Your fine photo of a vintage Rolls Royce and the headline “Cars of Yesteryear boost church fund” (20 Sept.) reminded me of the newsprint copy of a photo which has recently come to my attention.
At first glance, the picture - taken outside the “Devonshire Arms,” Bolton Abbey - looks like a veteran car rally, but in fact it shows an early expedition of the Halifax Automobile Club to that place, on 20th May 1905. The identifiable Halifax number-plates in this original picture include CP 1, CP 2, CP 11, CP 48, CP 50, and CP 56.
The first vehicle to be registered in the old borough was 12 h.p. Darracq “CP 1” (third from left) owned by Dr. Crossley Wright (1865-1939) of 4 Park Road, surgeon at the Royal Halifax Infirmary. Dr. Wright’s car was registered on 21st December, 1903, when Halifax was first allocated the letters “CP,” and was one of 12 vehicles registered that day by the Watch Committee.
The following two cars were also registered as part of the first batch:
CP 2 (fourth from right) was owned by John Herbert Lacy Baldwin (1863-1945), Chairman and Director of the well-known family firm, J. & J. Baldwin & Partners, Ltd., worsted and woollen-spinners.
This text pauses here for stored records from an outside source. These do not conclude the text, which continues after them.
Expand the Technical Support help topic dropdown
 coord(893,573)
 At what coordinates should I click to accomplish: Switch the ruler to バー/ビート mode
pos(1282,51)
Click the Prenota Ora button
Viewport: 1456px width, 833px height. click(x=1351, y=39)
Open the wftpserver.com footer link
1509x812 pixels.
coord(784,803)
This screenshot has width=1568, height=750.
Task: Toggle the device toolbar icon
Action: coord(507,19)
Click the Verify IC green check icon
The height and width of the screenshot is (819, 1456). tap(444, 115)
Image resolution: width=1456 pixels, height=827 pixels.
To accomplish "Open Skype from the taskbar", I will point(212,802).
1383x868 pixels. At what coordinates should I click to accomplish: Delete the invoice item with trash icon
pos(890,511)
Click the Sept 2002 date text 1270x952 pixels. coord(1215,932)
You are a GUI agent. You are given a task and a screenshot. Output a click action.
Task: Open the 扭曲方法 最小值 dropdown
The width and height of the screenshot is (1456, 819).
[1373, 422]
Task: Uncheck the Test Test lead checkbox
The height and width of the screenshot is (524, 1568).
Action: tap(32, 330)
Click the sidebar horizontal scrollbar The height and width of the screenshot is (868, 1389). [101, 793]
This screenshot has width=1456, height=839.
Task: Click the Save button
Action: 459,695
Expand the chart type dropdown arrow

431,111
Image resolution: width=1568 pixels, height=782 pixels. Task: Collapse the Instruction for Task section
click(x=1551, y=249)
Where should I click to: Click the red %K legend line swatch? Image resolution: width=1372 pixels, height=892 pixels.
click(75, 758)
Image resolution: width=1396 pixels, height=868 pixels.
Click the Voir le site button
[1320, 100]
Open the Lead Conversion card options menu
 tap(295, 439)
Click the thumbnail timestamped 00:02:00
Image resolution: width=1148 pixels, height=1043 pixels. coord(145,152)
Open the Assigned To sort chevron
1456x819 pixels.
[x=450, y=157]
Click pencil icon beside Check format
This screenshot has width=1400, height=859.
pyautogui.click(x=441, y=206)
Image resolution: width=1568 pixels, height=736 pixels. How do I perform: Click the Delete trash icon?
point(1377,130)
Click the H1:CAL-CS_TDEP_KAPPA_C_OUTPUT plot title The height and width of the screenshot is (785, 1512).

He was Mayor of Halifax 1897/8, and lived at Broomfield, and then at Kirby Leas. Later, he lived at Levisham Hall and Roxby Manor, in the North Riding.
CP 11 was the property of (William) Armitage Drake, J.P. (1875-1921), of 10 Elm View, Halifax, Gas Engineer. He live latterly at “Dalmore,” Savile Park.
CP 48 (third from right) was owned by Ernest Shaw Redman (1869-1927), in 1901 living at 12 Eversley Mount, a great benefactor to both the Halifax St John’s Ambulance Brigade, and to the Royal Halifax Infirmary, to which he gave £10,000 towards two open-air wards. He also funded the Redman Pathology Laboratory. At the time of his death he was unmarried, and lived at Well Royd, Halifax.
CP 50 belonged to Charles Travis Clay, J.P. (1885-1978), of The Hollins, Warley, son of John William Clay of Rastrick. Charles married the daughter of a peer, and was Librarian to the House of Lords 1922-56. He was also an eminent medieval historian, being knighted in 1957.
CP 56 belonged to Dr. Donald Joseph Macaulay (1862-1921). Born in the Outer Hebrides, he studied medicine and qualified in Edinburgh. By 1891 he was a physician and surgeon in Halifax, his surgery being in Queens Road. A highly esteemed doctor, and a life-member of the St John’s Ambulance Brigade, he lived at ‘Benbecula,’ 90 Hopwood Lane. He eventually became president of the Halifax Division of the B.M.A.